An Unfortunate Predicament: Lloyd Henry
More horrific, are the scenes in the prison. Lloyd Henry’s (Nat Wolff) story was always a hard one to imagine. Lloyd was a gray character, but he never had a chance because of his circumstances. Suspension of disbelief is a wonderful thing, but it is hard not to think about people in prisons right now, surrounded by the COVID virus. That isn’t something you can put out of your mind when watching this episode of The Stand.
Out West in Phoenix, Lloyd Henry casts his lot with an unpredictable partner. Tossed in prison at exactly the wrong moment, Lloyd struggles to survive the end of the world. Resented by the guard who sees Lloyd fail to succumb to Captain Trips like everyone else, Lloyd remains locked away with no chance to escape. In an impossible situation, Flagg comes to visit. Lloyd may not be all bad, but his choice to survive an apocalypse will always win out over his conscience in how he does so. Honestly, who among us could say that if placed in Lloyd’s situation that we would not be tempted by a man that offered us freedom behind the smile of Alexander Skarsgård?
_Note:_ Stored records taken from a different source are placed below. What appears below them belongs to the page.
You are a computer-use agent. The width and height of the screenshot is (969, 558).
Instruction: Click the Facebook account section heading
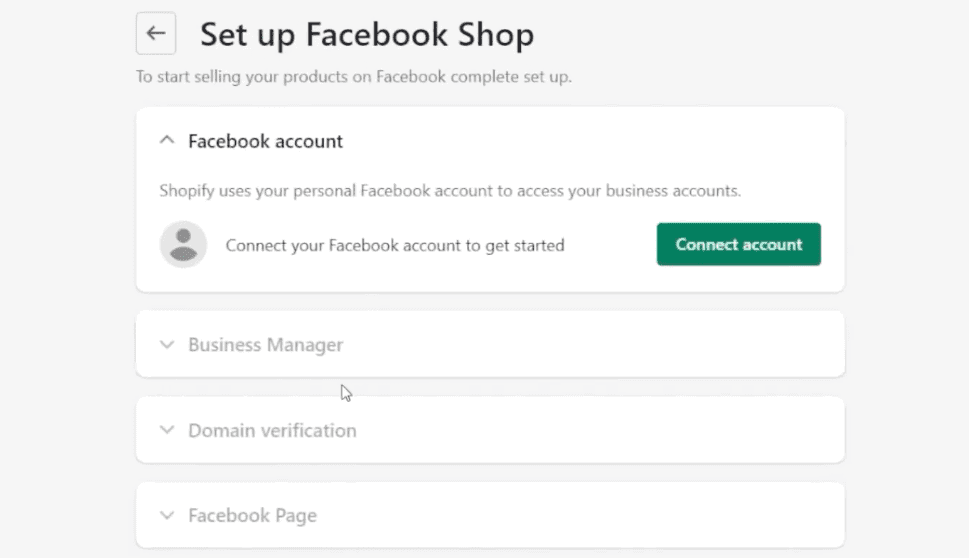[x=265, y=142]
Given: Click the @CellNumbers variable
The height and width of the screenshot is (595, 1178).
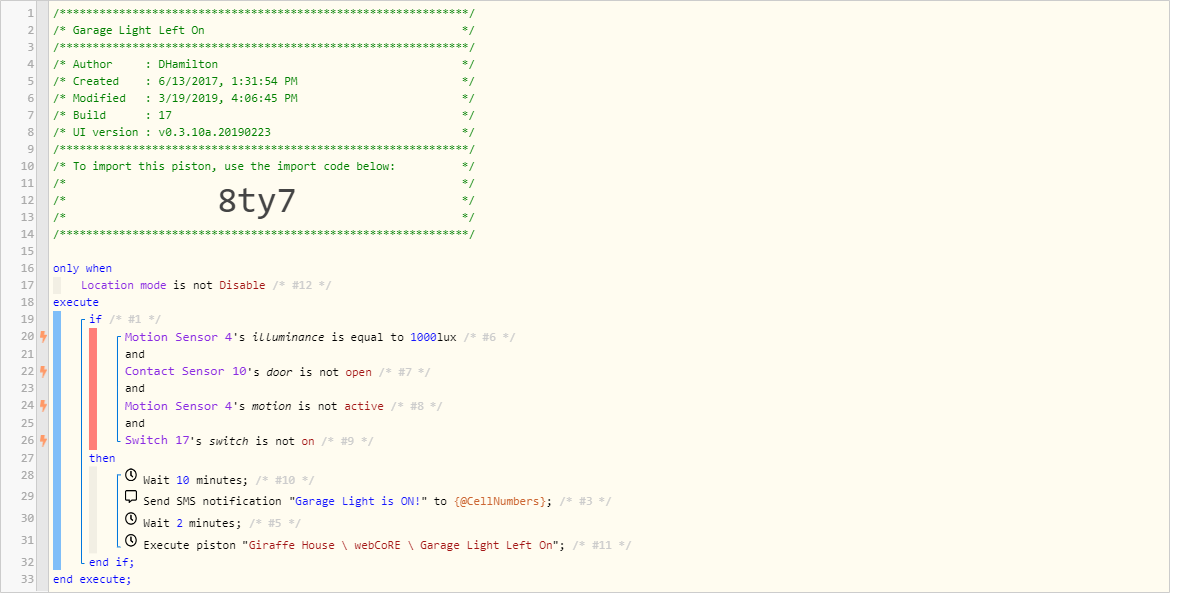Looking at the screenshot, I should pos(500,501).
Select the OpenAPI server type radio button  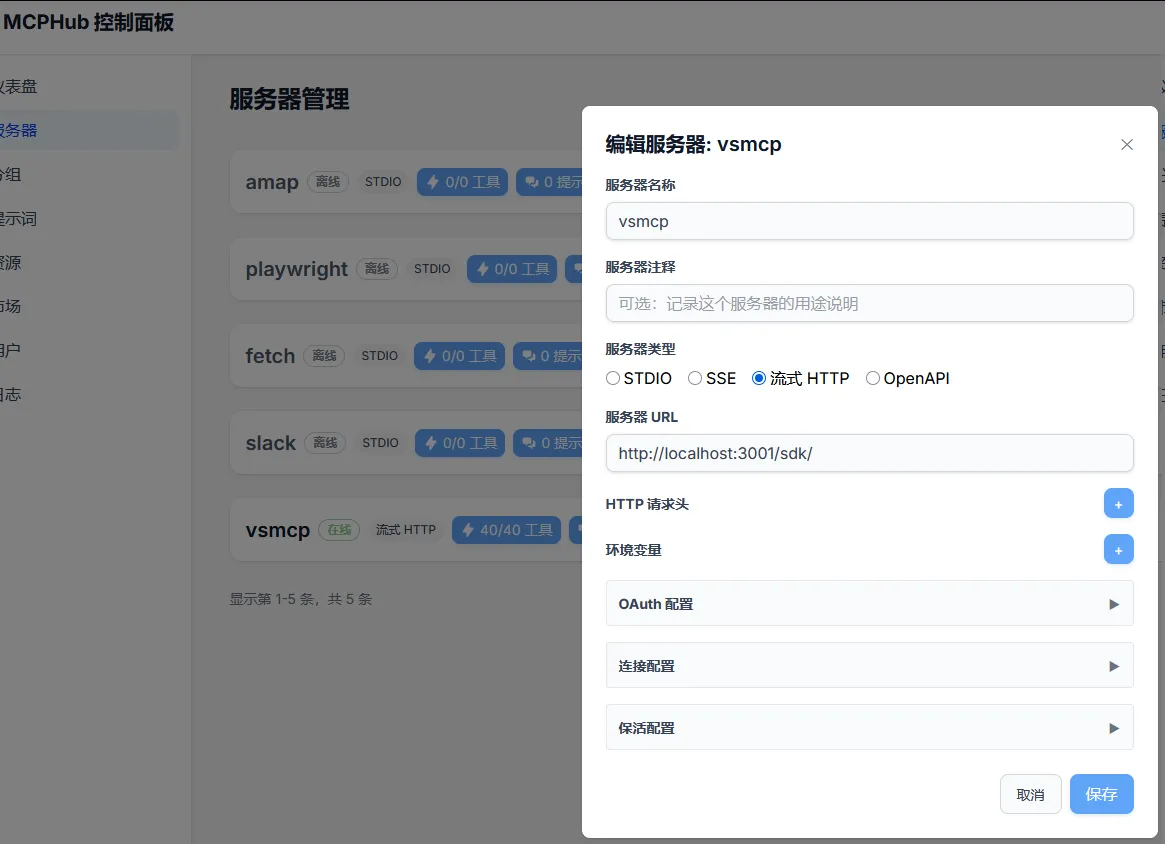[873, 378]
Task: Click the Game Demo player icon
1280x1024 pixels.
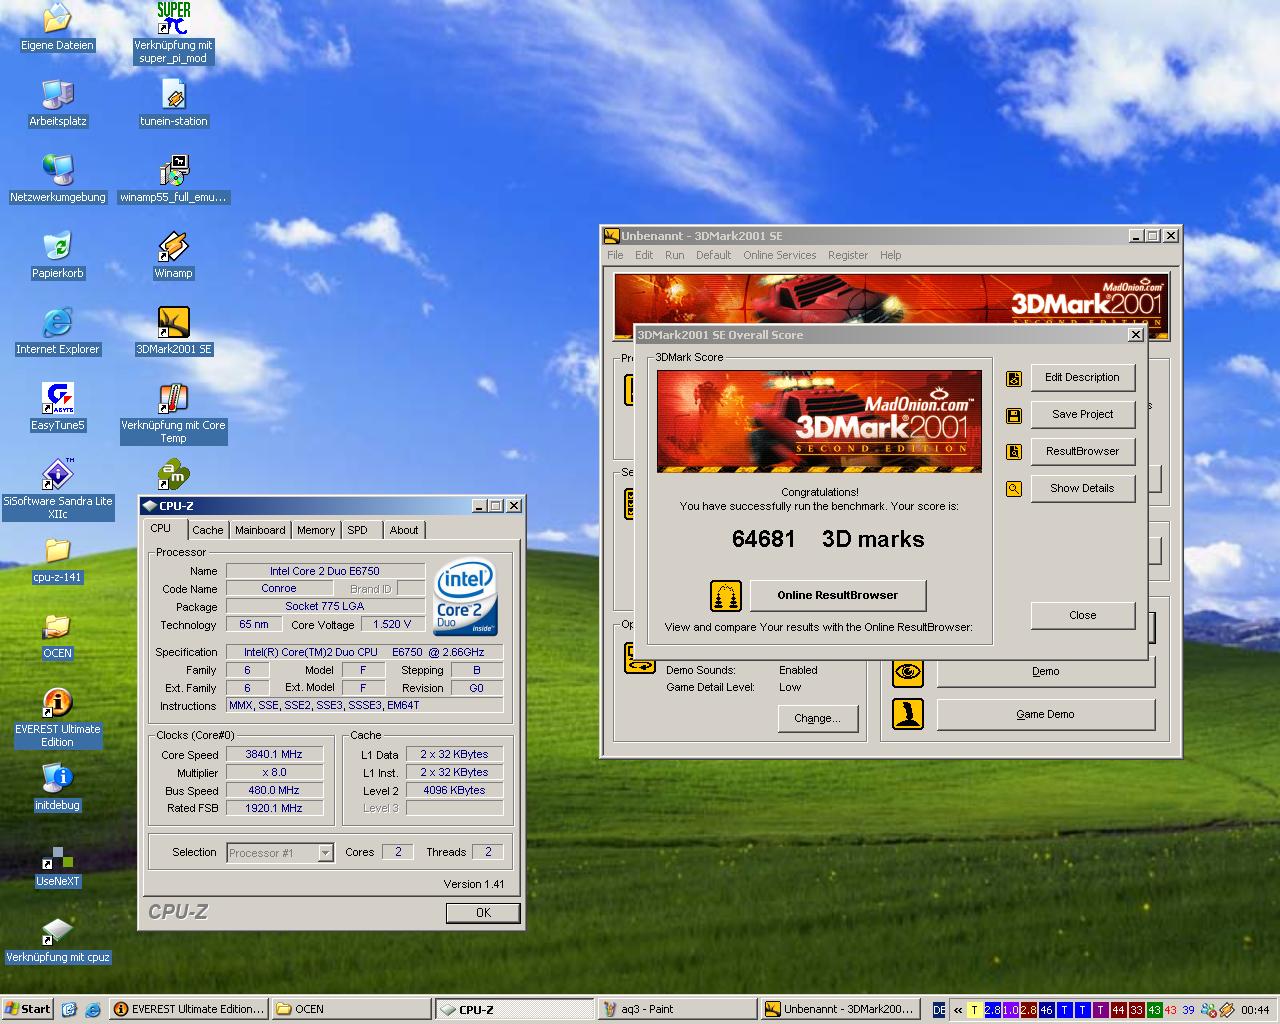Action: point(908,714)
In the book, Lloyd’s story was always one of the most upsetting. What do you do when your choices are so extreme? Do you give up? Or do you rationalize your way out of it? Infection rates in prisons and jails have been exceptionally high with COVID. With no way to isolate people effectively or to provide effective care, prisoners and staff alike were exposed to a highly contagious virus this year. COVID is no Captain Trips, but the outcome is no less terrifying. Desperation made Lloyd ally with Flagg. Lloyd is a survivor.
My biggest critique of this episode is that we see more of Flagg, but his creepiness is dialed a bit back. I do not find Skarsgård’s Flagg scary at all in this episode. Now, that might be intentional because we need Lloyd to see Flagg as a viable option. An option Lloyd can rationalize enough to swear allegiance to without question. However, as a viewer, I’m still mostly seeing a mild cult leader. Flagg is a cultish figure, but he is also a malevolent evil. Even in the moments of the adaptation so far, Flagg has peaked at mildly skin crawly. Still, baby steps are the way to lure people to the dark side after all, so I hope Skarsgård turns up the creep factor to 11 on his terror dial soon enough.
Bottom line, I found this episode far more engrossing than the first. The performances were more intriguing, the scares more intense, and the time hopping better handled. This is definitely an episode worth watching if you are unsure whether to continue after the first. Which story are you? How would you choose to survive an apocalypse?
Odds and Eggs
- This circus is in town: a nod to Pennywise in the sewers when a body floats on by
- Episode 2 ends with another fun song choice: “Brand New Key”
“Pocket Savior” streams on CBS All Access on December 24th. New episodes every Thursday.